What puzzles me the most is trying to understand the logic of a district manager being housed in a building that also houses HR, Labor, Training and other departments, yet they no longer report to the district manager. The USPS trained these district managers to manage all these positions, plus a mail plant. Now, they have been relegated to a staff they can count on two hands, while others are in charge of other aspects of the operations these district managers once managed—and manage it from afar.
Postmasters and supervisors, Customer Service, now have more administrative tasks being dumped on them than ever before.
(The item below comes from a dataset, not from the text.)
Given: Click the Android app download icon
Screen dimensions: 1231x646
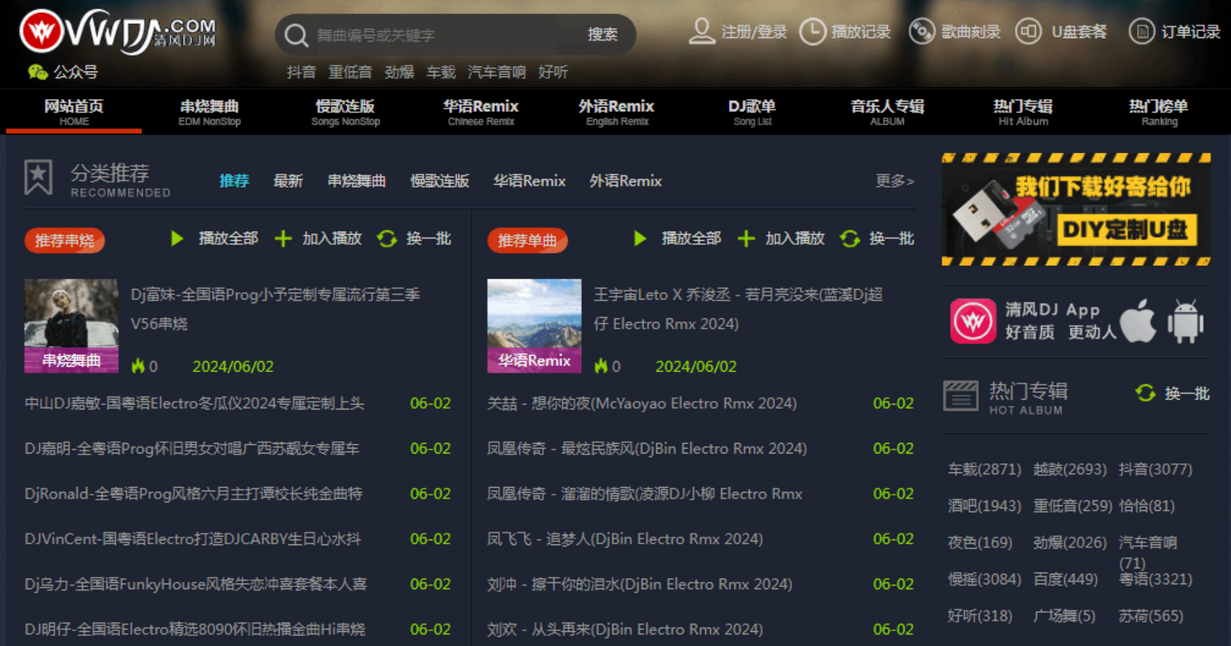Looking at the screenshot, I should tap(1185, 321).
However, the most disturbing part is I’ve been told from friends in other states and throughout my own state on Zoom meetings that the new mantra is “Just give it to the Postmasters and SCSs to do; make them do it all!”
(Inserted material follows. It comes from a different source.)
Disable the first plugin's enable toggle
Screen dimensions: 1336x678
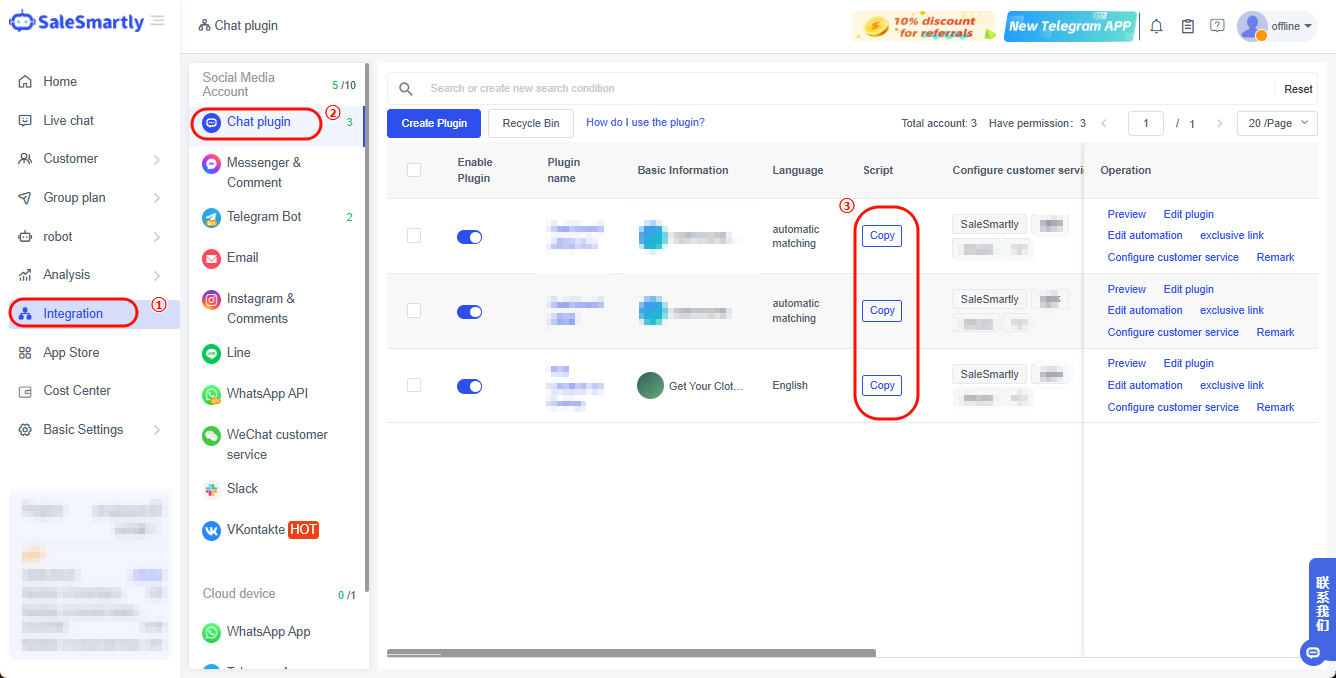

If true, I find it offensive and unprofessional for leaders to have this attitude toward EAS employees in the field; we do all the heavy lifting, every darn day. Now, districts have no choice because they don’t have support staff to do their work. MPOOs have to reach out in the field for ambassadors or subject matter experts to monitor compliance in order to achieve service goals. Isn’t this hypocritical for the field to do this work when the USPS eliminated an entire structure, Operation Program Support, just 10 months ago?
Looking through one lens allows you to see this, in a way. That’s good because a peer is training and mentoring you to meet your PFP money goals. Or you can look at it through the lens where the mentor now is backed up doing their work and now needs to pay additional time to their SCS to perform the tasks to which they can’t get. It all depends on the lens through which you are looking.
In the meantime, the time has come for the USPS to recognize those in the field who deal with all the stress and heavy lifting in this unprecedented time we work in today. For two, very long years, we’ve been carrying the burden of this responsibility for the agency. Another type of compensation besides the flawed, secretive PFP system would be welcomed and well-deserved for every EAS employee.
Food for thought: The USPS should inform Amazon we no longer will deliver their products on Sundays. Tell them to deliver their own products on Sundays. Imagine the savings!
With dignity, integrity and respect always.